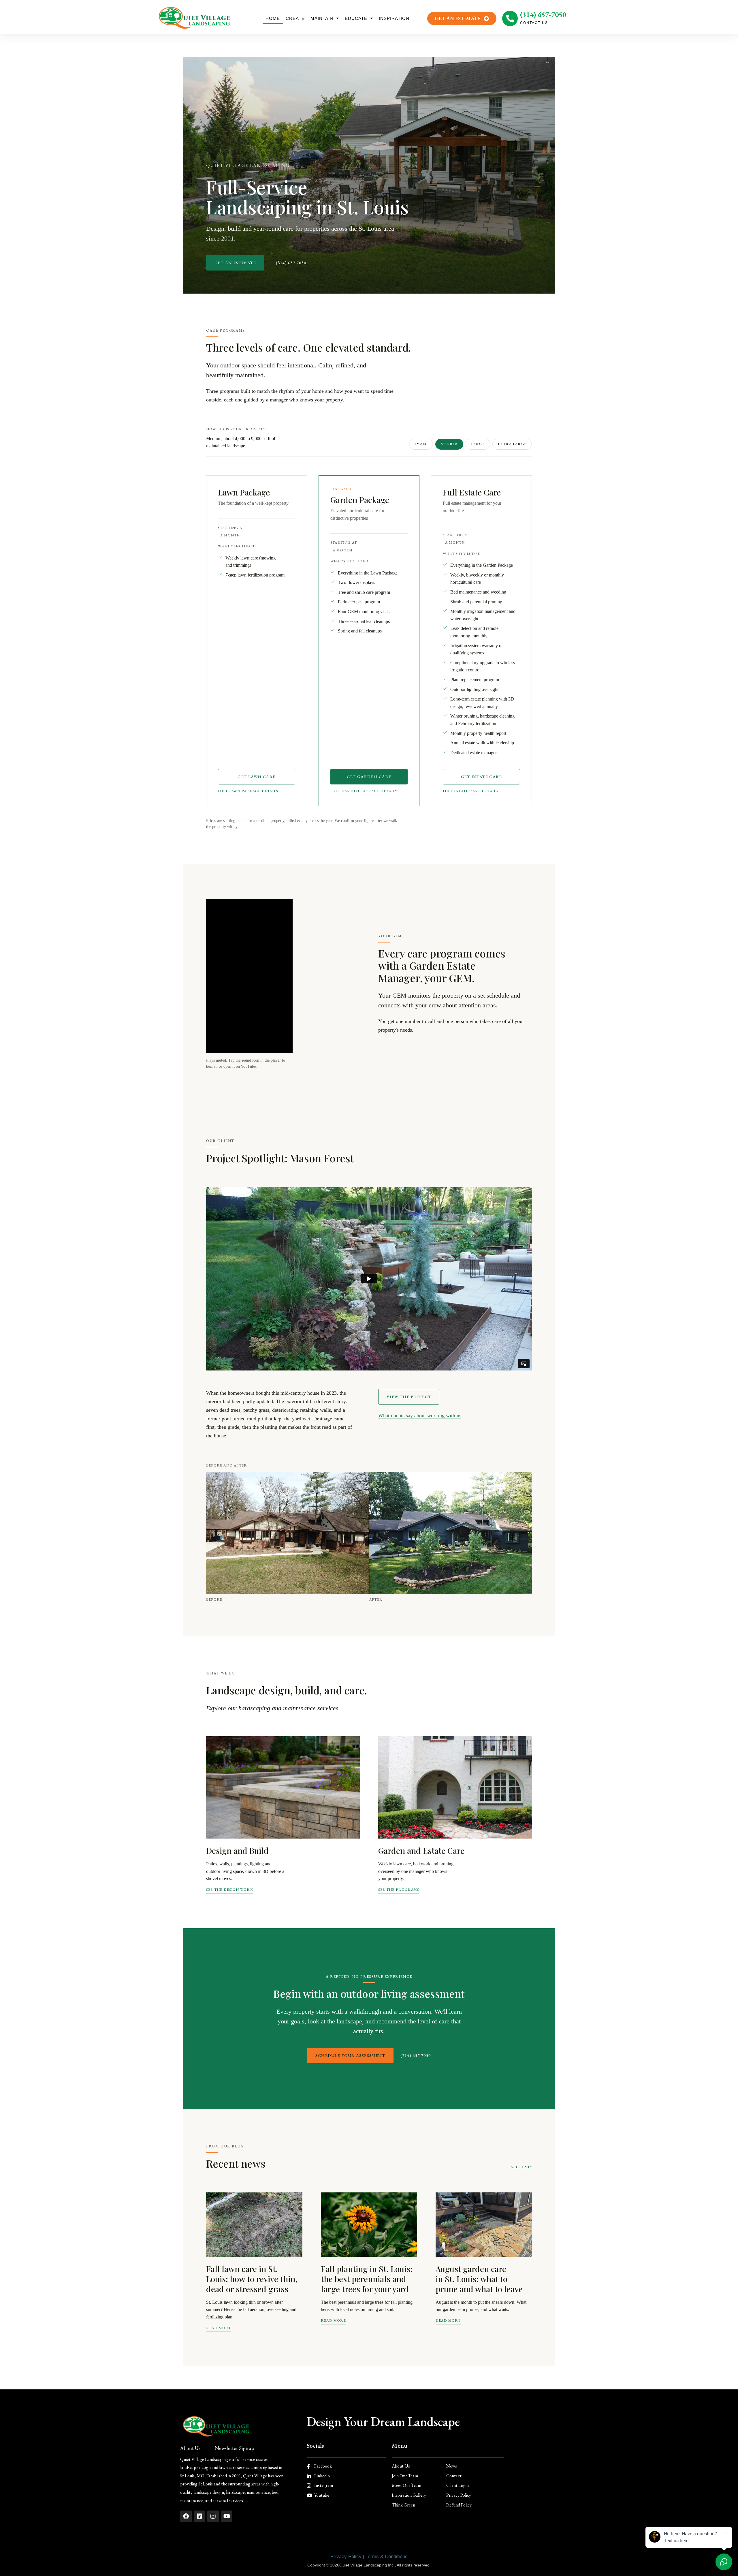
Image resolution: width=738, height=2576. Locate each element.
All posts (521, 2167)
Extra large (512, 444)
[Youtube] (226, 2516)
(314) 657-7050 (543, 14)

Aim of the task: Every entry is to be reproduced word for word, and no image is carried over.

Solution:
Image resolution: width=738, height=2576. Locate each element.
All posts (521, 2167)
Extra large (512, 444)
[Youtube] (226, 2516)
(314) 657-7050 (543, 14)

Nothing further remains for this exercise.